Depuis le début de l’année, les rendements à 10 et 30 ans des obligations assimilables du Trésor, émises par la France, ont augmenté de 7 points de base à 3,26% et de 27 points de base à 3,99%, respectivement, dans un contexte de hausses des rendements obligataires à travers le monde qui reflète l’inquiétude croissante des investisseurs face à la dérive des finances publiques de la plupart des pays développés.

Le gouvernement et les parlementaires français qui sont confrontés à la réduction du déficit public devraient s’intéresser à l’évolution des rendements obligataires de long terme aux Etats-Unis et au Japon, lesquels progressent inexorablement depuis le début de l’année. Pourquoi ?

Une hausse des rendements signifie que les investisseurs se montrent de plus en plus hésitants à acheter certaines maturités de dette, à un moment où les Etats dont les déficits publics ne se réduisent pas doivent de plus en plus faire appel au marché pour se financer.

Une crise de confiance globale

Depuis le début de l’année au 20 juin, le rendement à 30 ans des obligations japonaises a bondi de 64 points de base, la dette allemande a vu son rendement augmenter de 38 points de base. Les bons du Trésor ont augmenté de 11 points de base et ceux des OAT ont progressé de 27 points de base.

De l’avis de nombreux gérants et stratégistes, cette hausse des rendements obligataires s’explique par une défiance de plus en plus claire des investisseurs à l’égard de la capacité des Etats les plus endettés de réduire leurs déficits publics.

Si rien ne change, on pourrait assister à une hausse de la volatilité sur les marchés de taux et un renchérissement significatif du coût de la dette publique dans les budgets, avec pour conséquences un ralentissement économique et la baisse de la valeur des obligations détenues par les investisseurs.

La France contrainte d’emprunter de plus en plus cher

En France, le service de la dette devrait représenter une dépense de 54,9 milliards d’euros dans le budget 2025, contre 50,9 milliards d’euros en 2024, pour un déficit public prévu à 139 milliards d’euros, soit 5,4% du PIB.

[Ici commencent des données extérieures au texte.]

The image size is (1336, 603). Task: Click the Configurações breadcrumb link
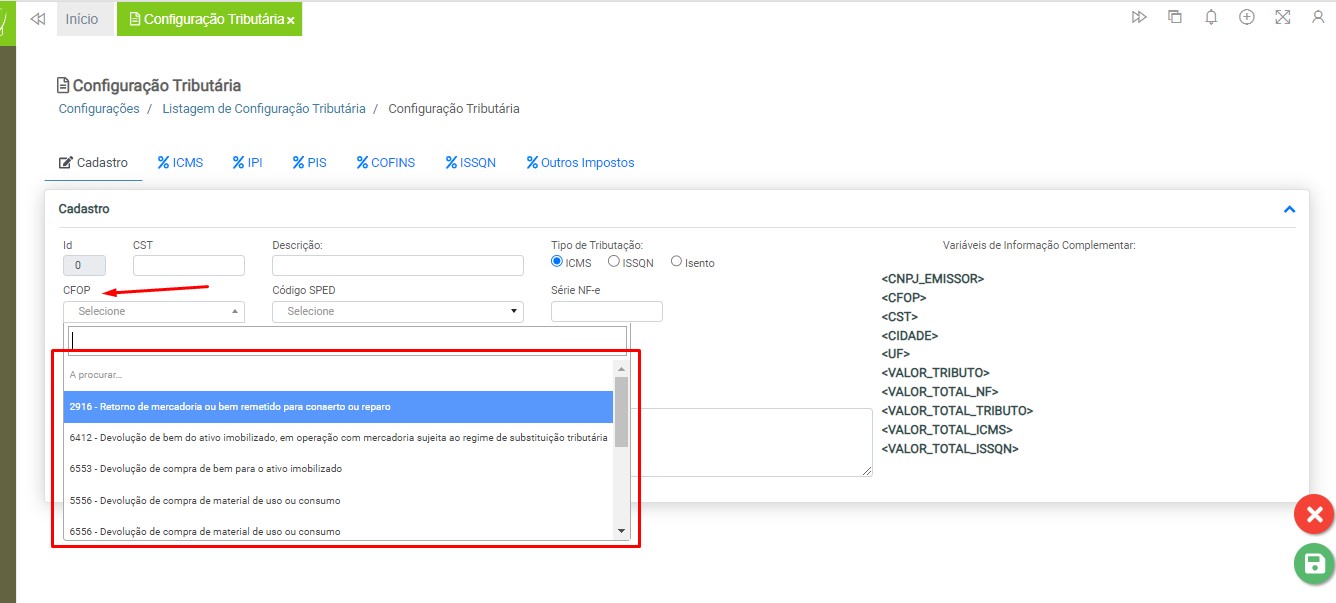(99, 109)
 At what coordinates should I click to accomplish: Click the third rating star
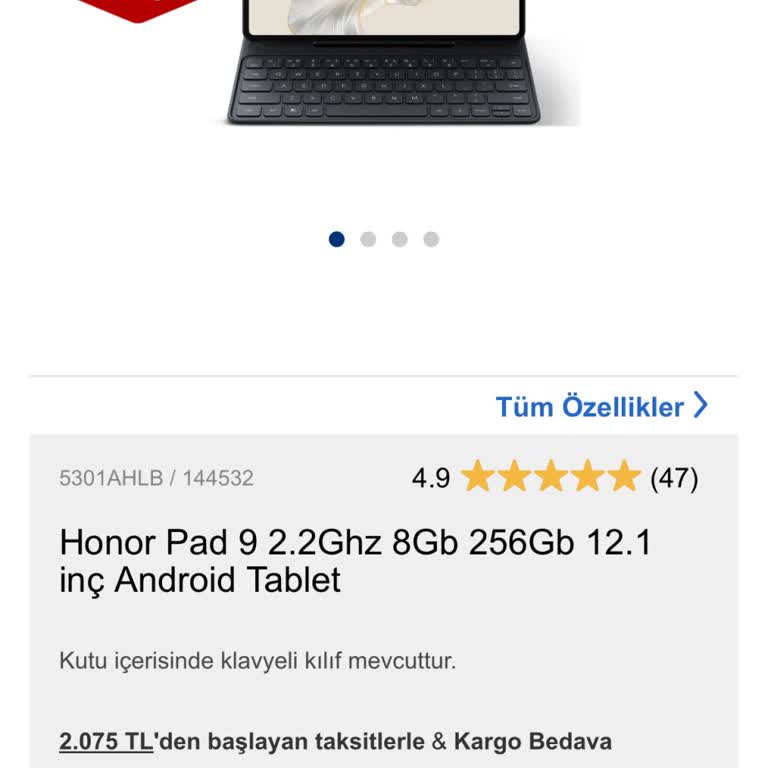(551, 476)
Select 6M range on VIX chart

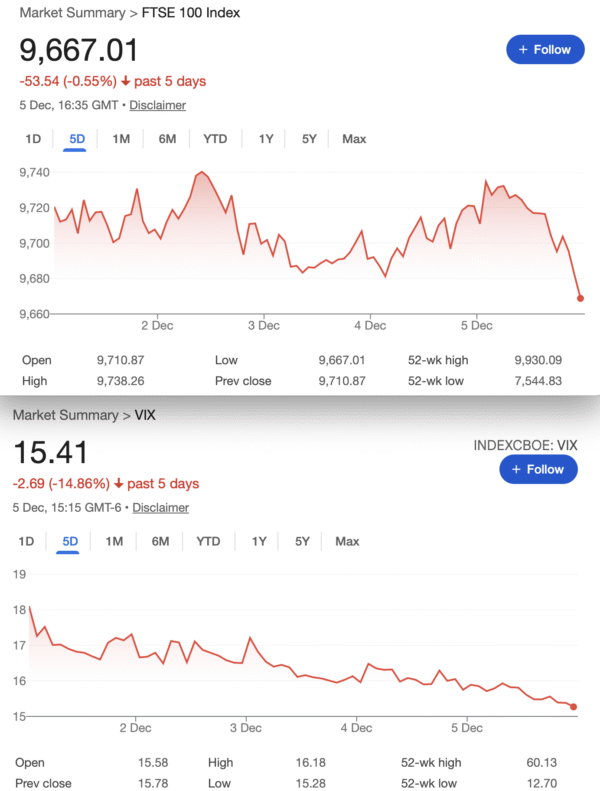click(160, 541)
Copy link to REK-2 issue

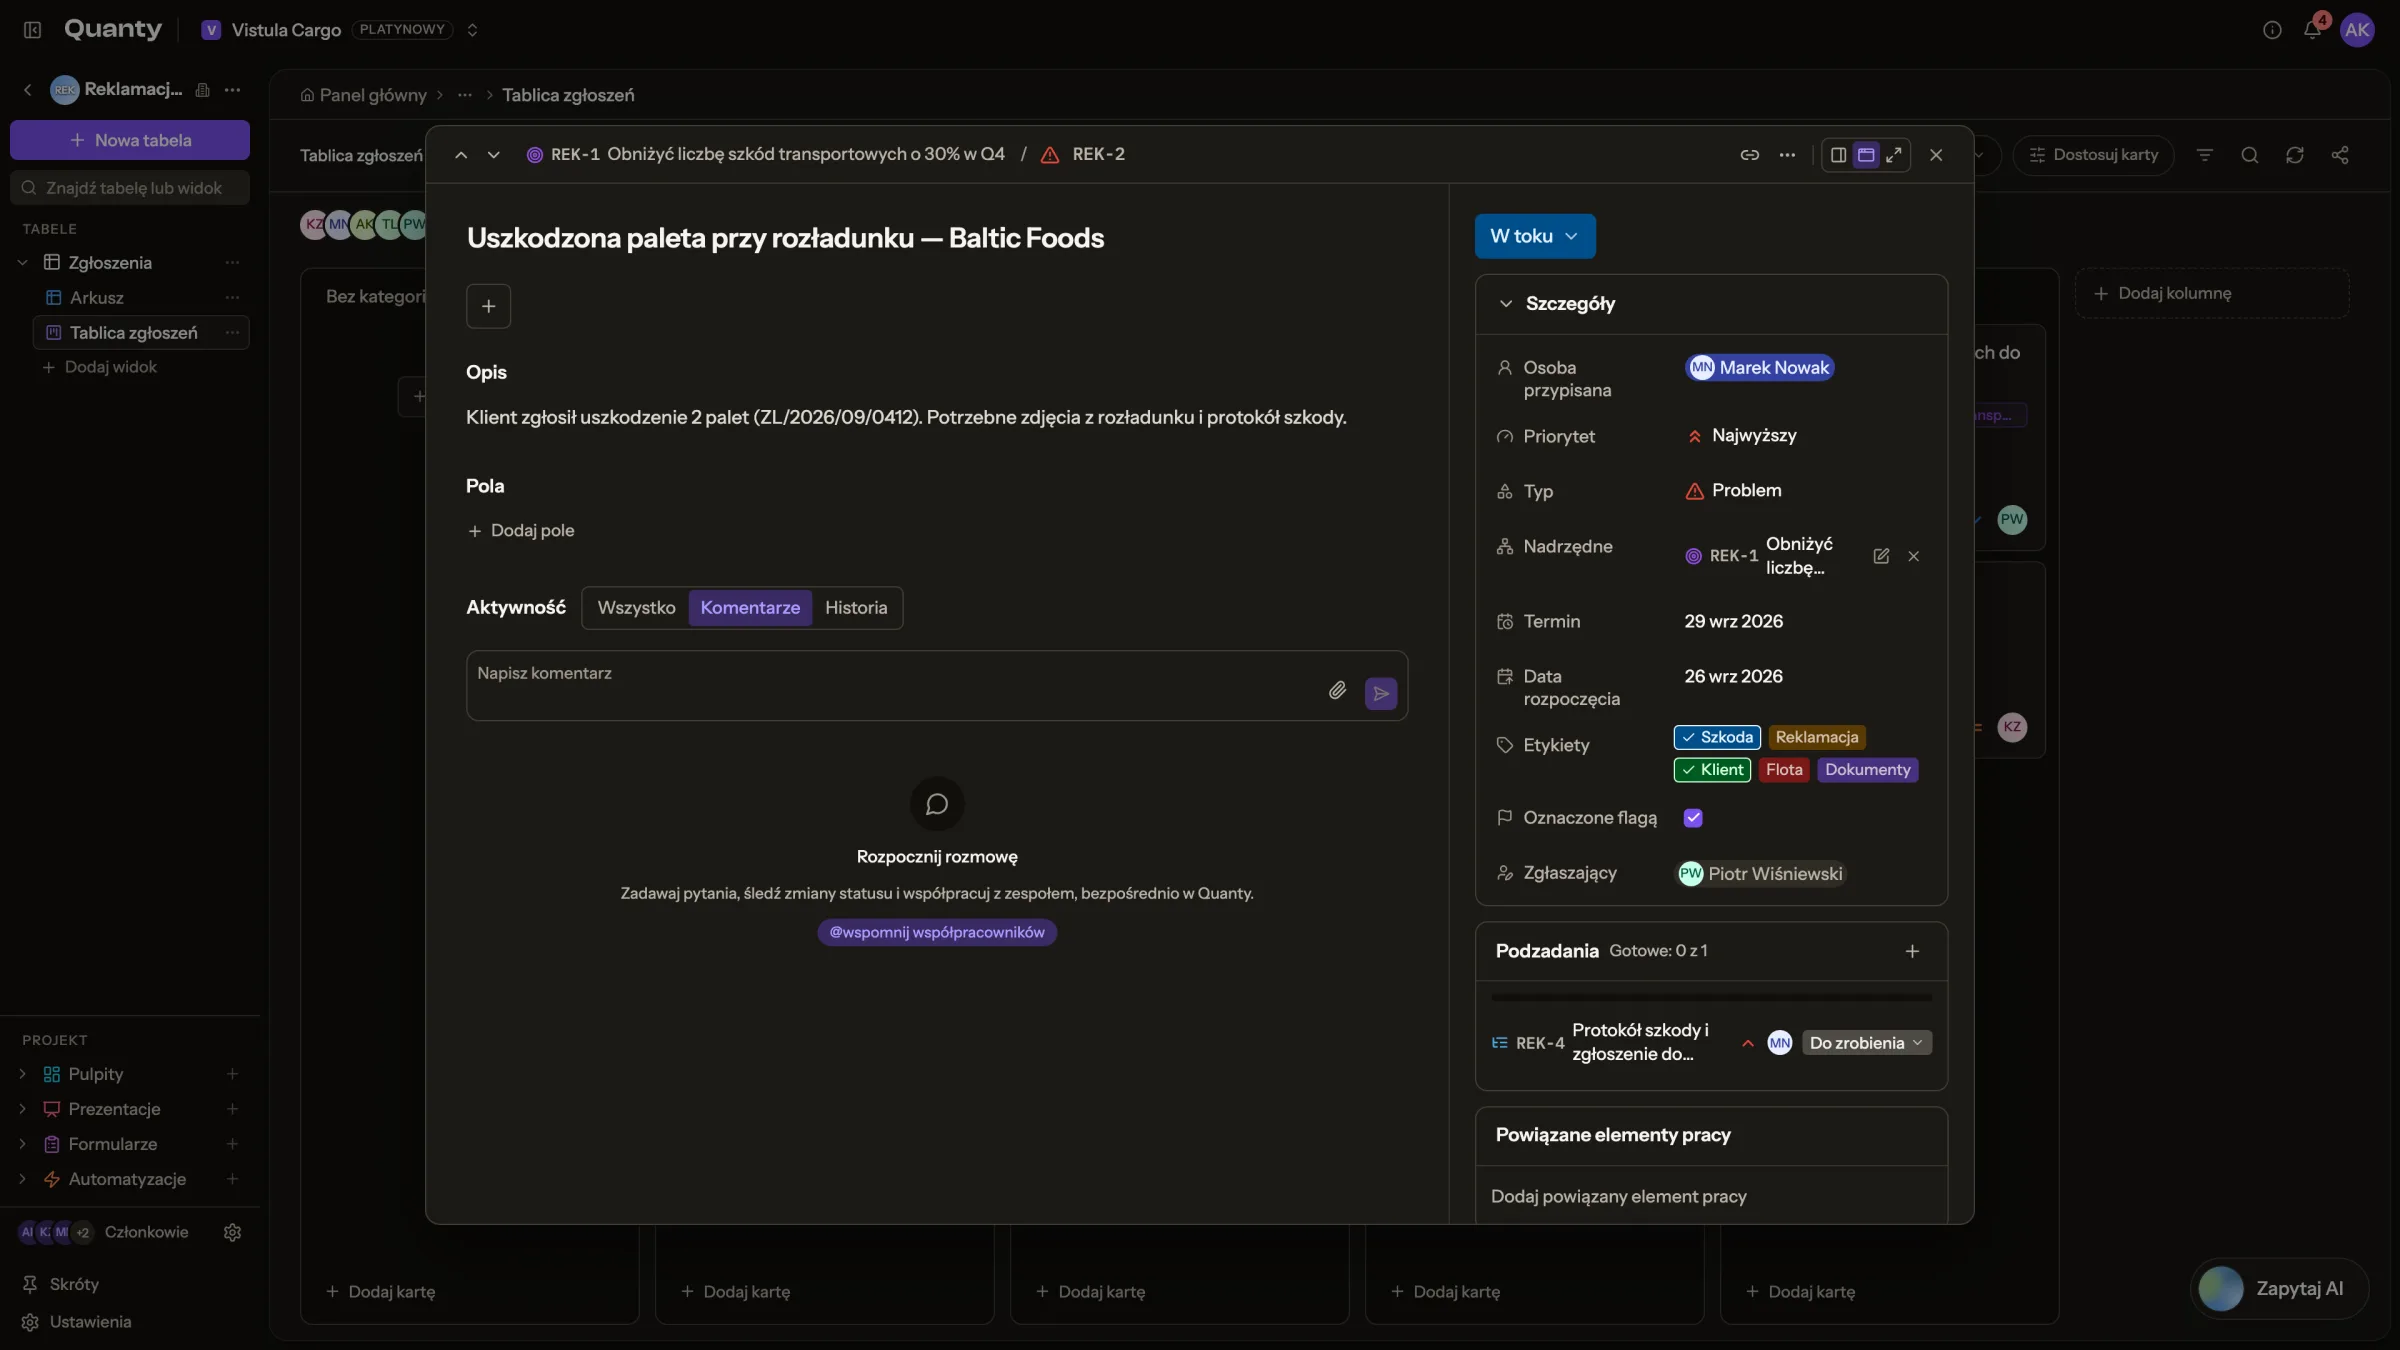[1749, 155]
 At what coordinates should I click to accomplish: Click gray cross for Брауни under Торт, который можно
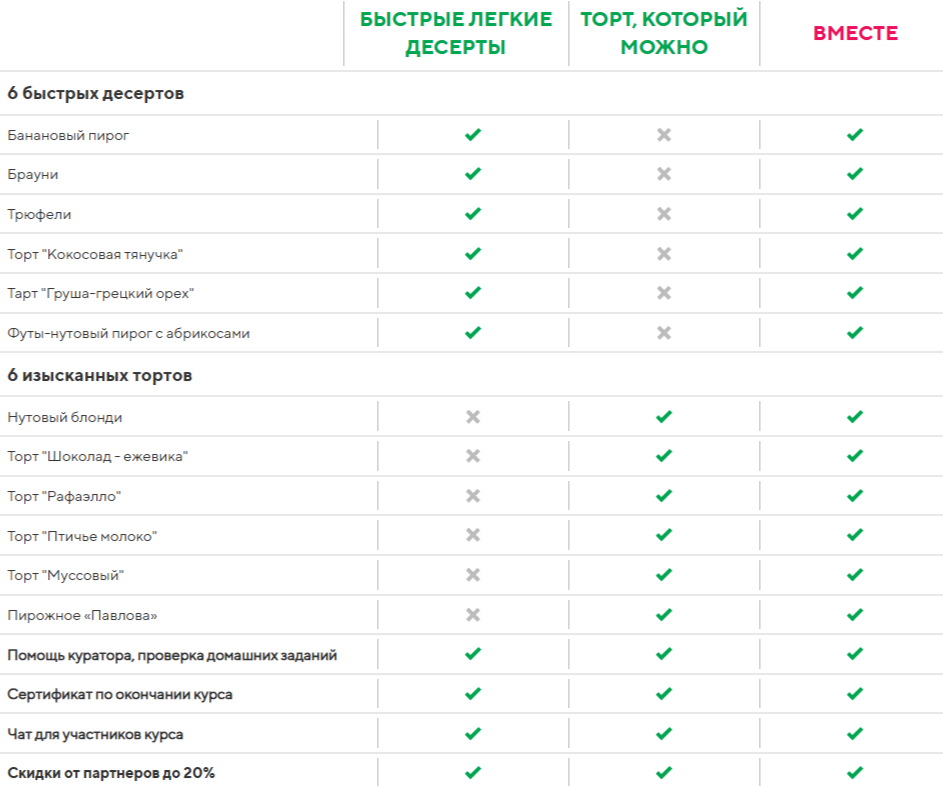point(663,174)
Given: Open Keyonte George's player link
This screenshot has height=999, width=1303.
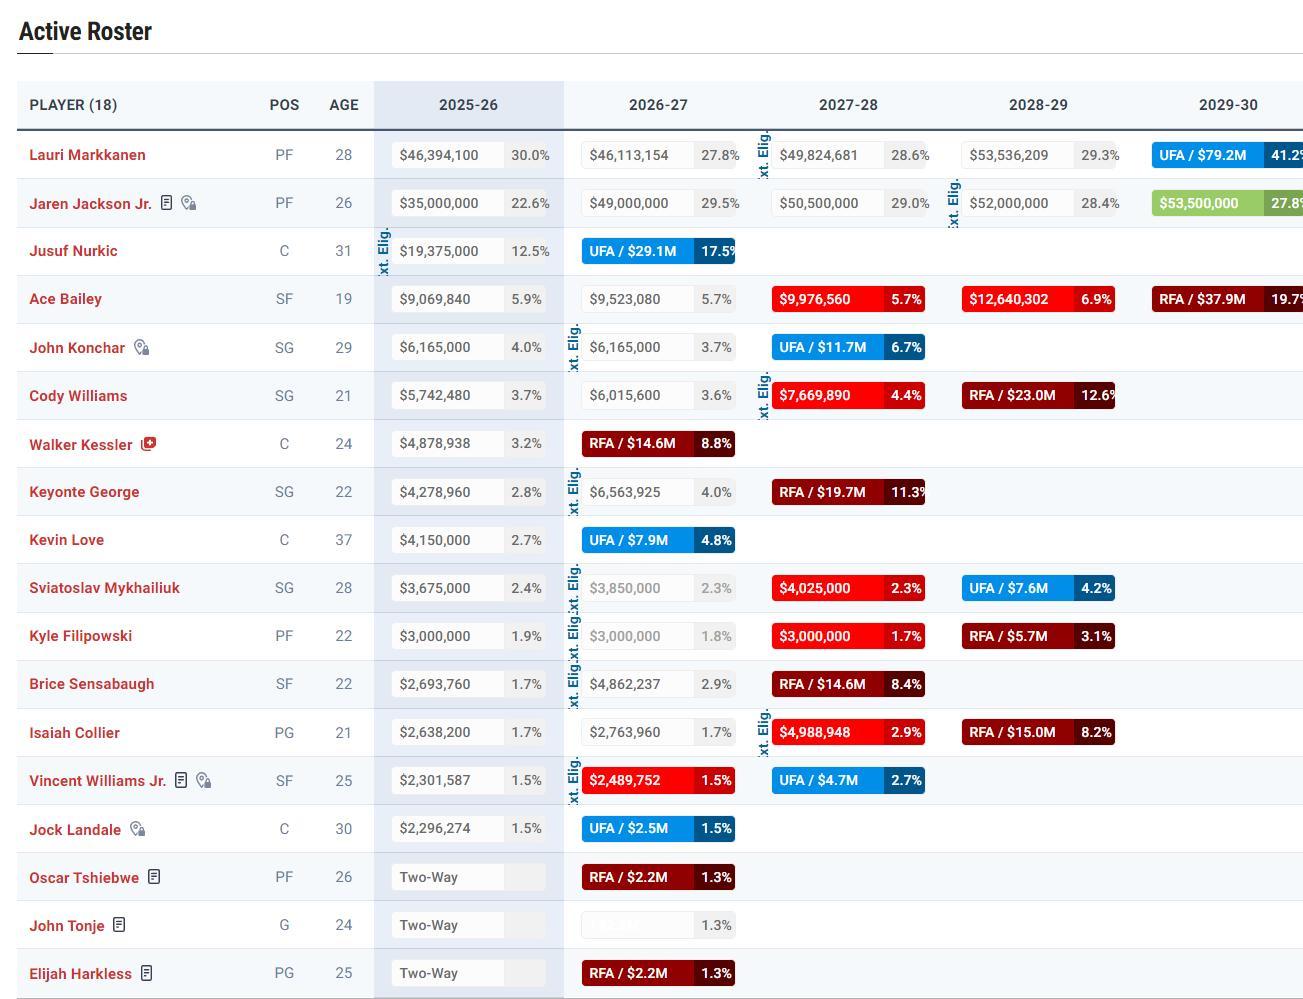Looking at the screenshot, I should pos(84,492).
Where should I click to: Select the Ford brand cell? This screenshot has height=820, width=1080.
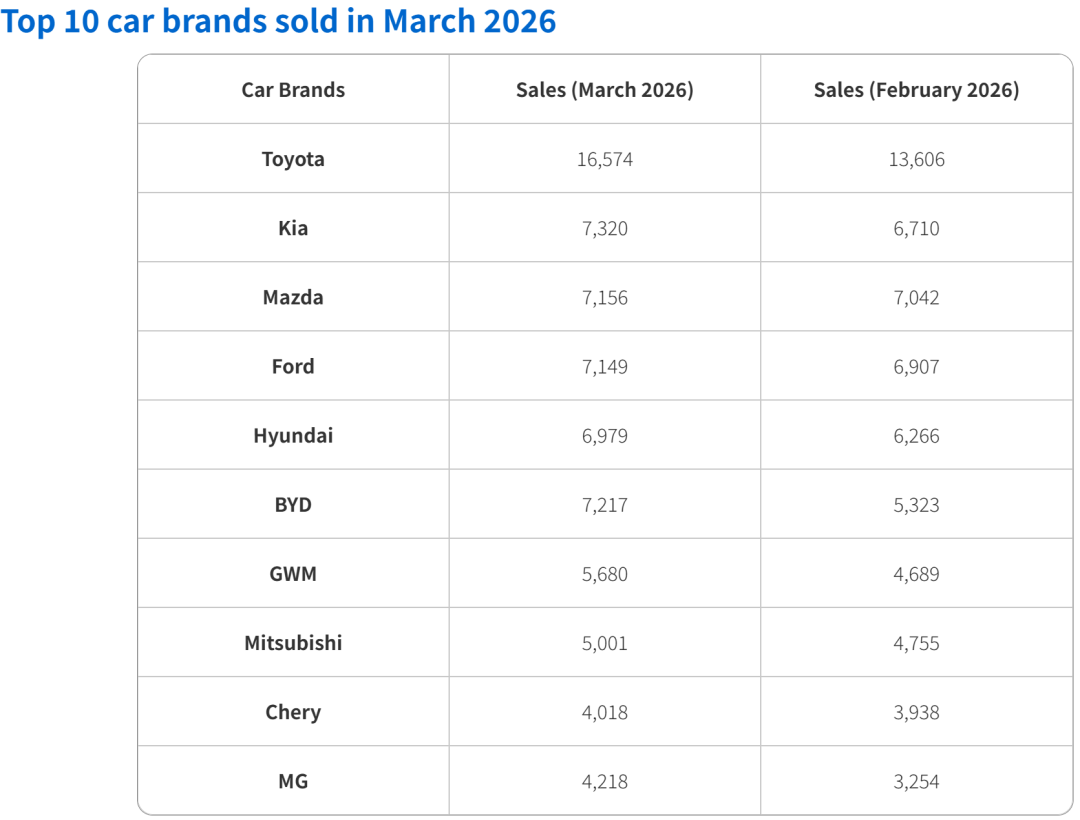click(x=293, y=366)
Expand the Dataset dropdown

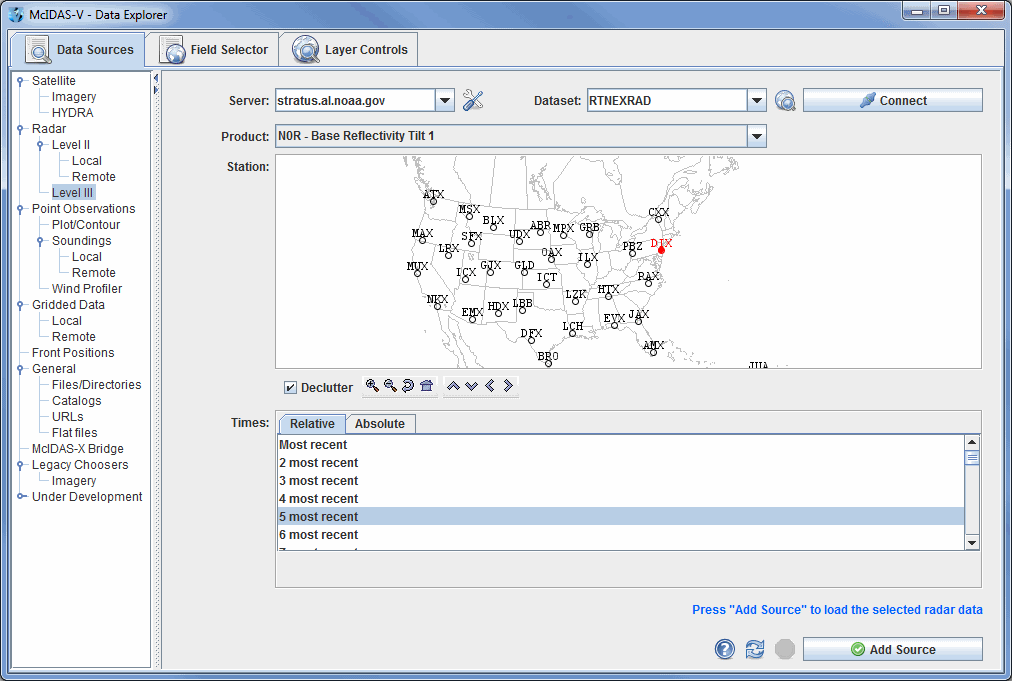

« Tous les jours l’Etat français est contraint de se financer à des niveaux bien plus chers que par le passé », indique Matthieu de Clermont, directeur des investissements assurance et stratégies réglementaires chez Allianz Global Investors. « Il y un effet boule de neige qui risque de continuer, car dans les mois à venir, la charge d’intérêt de la dette française va devenir le premier poste du budget de l’Etat français. Il va d’ailleurs se passer la même chose aux Etats-Unis ».

Les efforts insuffisants pour réduire les déficits publics attirent de fait de plus en plus l’attention des investisseurs internationaux.

« Le marché prend conscience que les gouvernements ont le plus grand mal à réduire les déficits publics en adoptant des réformes drastiques – ce qu’ont fait des pays de la zone euro comme la Grèce, le Portugal ou l’Irlande sous la pression des marchés à partir des années 2010-2012 – et s’interrogent aussi sur la capacité des gouvernements à relever la croissance potentielle », souligne Marie-Anne Allier, gérante au sein de l’équipe taux chez Carmignac Gestion.

Au-delà de la France, la hausse des taux longs est un phénomène mondial

L’attention portée aux émissions de dettes souveraines a pris de l’ampleur ces derniers mois, avec des épisodes de tensions sur les marchés obligataires au Japon ou aux Etats-Unis.

En mai, une émission de dettes souveraines à 20 ans par le Japon a provoqué une hausse significative des rendements obligataires, en raison d’inquiétudes sur la situation économique du pays et d’un moindre appétit des investisseurs pour la dette japonaise.

Le 21 mai, le rendement à 30 ans des bons du Trésor a franchi une nouvelle fois la barre symbolique des 5%, selon Factset, un événement significatif pour les marchés financiers selon des gérants. La hausse du rendement d’une obligation se traduit par une diminution de son prix.

La veille, l’administration Trump présentait son un projet de budget, baptisé « One Big Beautiful Bill Act », qui devrait accroître le déficit public de 2.300 milliards de dollars au cours des dix prochaines années, selon le Congressional Budget Office. Le texte est actuellement en discussion au Sénat.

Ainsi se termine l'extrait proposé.